Source text
Content starts

The staffers in that meeting didn’t budge. But shortly after that meeting, someone did attempt to breach an elections network in Lake County, Ohio, though a state official told NPR that no sensitive data was ultimately accessed.
The four election denialists also appeared with well over 100 candidates for local, state and federal office in the 2022 primaries. Some, including U.S. Rep. Mary Miller of Illinois and state Sen. Doug Mastriano, who is running to be governor of Pennsylvania, have already won their party’s nomination for the general election.
A Fraud Evolution
The highest profile of the group that NPR tracked is MyPillow CEO Lindell, a prominent and longtime Trump supporter.
Lindell says he has spent millions of dollars on his crusade, which started almost as soon as ballots were cast on Nov. 3, 2020. Sometime around March of 2021, he brought Frank into the fold and Frank’s popularity skyrocketed.
“I went from being completely mum to suddenly 10 million people knowing me in about a week,” he told a group in Utah last July.
Frank often speaks at events with Keshel and Clements. Clements is a lawyer and former professor at the New Mexico State University business school who was fired for not complying with the school’s COVID-19 policies. Keshel is a retired Army captain and veteran of Afghanistan.

Content ends

Actions to take
a: Rewrite the passage on election denialists, starting with "A Fraud Evolution" and going on through "Frank’s popularity skyrocketed.", with "crusade" changed to "campaign".
b: According to the passage on election denialists, are these statements true? Answer yes or no for each, quoting the words that decide it. (i) Clements was fired from New Mexico State University for not complying with its COVID-19 policies. (ii) Lindell brought Frank into the fold sometime around March of 2021. (iii) Keshel is a retired Navy captain.
c: Can you continue the passage on election denialists from its last sentence?
The rows play no part in this work.

Exercise data
Content starts

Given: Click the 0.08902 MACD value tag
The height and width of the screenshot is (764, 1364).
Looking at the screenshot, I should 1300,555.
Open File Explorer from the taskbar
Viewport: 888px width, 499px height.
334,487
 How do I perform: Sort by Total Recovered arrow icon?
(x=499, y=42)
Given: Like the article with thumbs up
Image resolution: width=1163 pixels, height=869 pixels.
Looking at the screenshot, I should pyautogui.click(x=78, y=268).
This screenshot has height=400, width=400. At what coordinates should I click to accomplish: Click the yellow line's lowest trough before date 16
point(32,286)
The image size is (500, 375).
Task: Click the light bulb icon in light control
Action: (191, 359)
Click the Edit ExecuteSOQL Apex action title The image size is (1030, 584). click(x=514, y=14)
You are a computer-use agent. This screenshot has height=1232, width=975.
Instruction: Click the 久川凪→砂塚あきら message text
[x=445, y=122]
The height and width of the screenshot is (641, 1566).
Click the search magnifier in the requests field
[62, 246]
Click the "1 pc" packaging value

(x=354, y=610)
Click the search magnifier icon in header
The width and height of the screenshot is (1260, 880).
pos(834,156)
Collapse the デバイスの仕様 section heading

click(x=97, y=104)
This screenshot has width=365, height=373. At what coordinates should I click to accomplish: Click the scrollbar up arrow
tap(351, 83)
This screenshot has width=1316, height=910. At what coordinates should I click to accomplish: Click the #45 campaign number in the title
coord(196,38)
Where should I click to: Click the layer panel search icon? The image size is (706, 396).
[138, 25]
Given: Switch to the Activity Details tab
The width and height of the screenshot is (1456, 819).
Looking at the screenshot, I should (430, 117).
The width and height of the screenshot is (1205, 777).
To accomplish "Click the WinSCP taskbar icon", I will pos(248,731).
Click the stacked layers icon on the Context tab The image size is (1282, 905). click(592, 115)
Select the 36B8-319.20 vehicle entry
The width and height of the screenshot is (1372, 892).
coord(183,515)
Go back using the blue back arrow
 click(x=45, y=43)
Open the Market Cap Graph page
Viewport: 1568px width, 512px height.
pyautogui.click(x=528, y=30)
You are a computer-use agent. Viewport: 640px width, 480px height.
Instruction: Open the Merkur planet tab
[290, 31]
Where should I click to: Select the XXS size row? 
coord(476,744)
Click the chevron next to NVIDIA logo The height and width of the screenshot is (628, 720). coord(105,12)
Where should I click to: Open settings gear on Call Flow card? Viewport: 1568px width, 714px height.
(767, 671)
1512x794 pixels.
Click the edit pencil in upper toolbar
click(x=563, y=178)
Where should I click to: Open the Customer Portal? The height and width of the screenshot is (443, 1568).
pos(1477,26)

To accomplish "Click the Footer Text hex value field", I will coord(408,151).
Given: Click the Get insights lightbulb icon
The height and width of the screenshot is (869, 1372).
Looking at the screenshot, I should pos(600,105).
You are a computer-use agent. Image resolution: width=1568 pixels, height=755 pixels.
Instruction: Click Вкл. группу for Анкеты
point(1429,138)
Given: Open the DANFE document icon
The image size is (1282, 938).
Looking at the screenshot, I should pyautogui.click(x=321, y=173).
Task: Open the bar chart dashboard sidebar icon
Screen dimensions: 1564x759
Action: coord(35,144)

Content ends

Responses to the tasks
a:
A Fraud Evolution
The highest profile of the group that NPR tracked is MyPillow CEO Lindell, a prominent and longtime Trump supporter.
Lindell says he has spent millions of dollars on his campaign, which started almost as soon as ballots were cast on Nov. 3, 2020. Sometime around March of 2021, he brought Frank into the fold and Frank’s popularity skyrocketed.

b:
(i) Yes: "who was fired for not complying with the school’s COVID-19 policies"
(ii) Yes: "Sometime around March of 2021, he brought Frank into the fold"
(iii) No: "Keshel is a retired Army captain and veteran of Afghanistan."

c:
While those in the group often repeat talking points and appear together, they don’t necessarily coordinate appearances or strategy. And other than Lindell, they were mostly unknown before 2020. Now they’re influencers in the movement with online followings of hundreds of thousands of people. They even promote merchandise like T-shirts, books and body lotions, along with their election misinformation.
Michigan Secretary of State Jocelyn Benson, a Democrat, says they’re using election fraud as a vehicle to advance themselves.
“There’s no shortage of ability to access the truth about our election system, yet there seems to be a proliferation of people willing to lie about it,” Benson said. “I think it’s logical to conclude that they know better. And that they’re knowingly spreading misinformation … to win elections, to raise money, to gain attention and celebrity.”
Benson says her office has seen a direct correlation between election denier events in Michigan and a rise in harassment toward voting officials.
“Whenever there is an appearance in which the former president or Lindell or others come out attacking our system we know to expect an uptick in threats and add additional security as a result,” she said.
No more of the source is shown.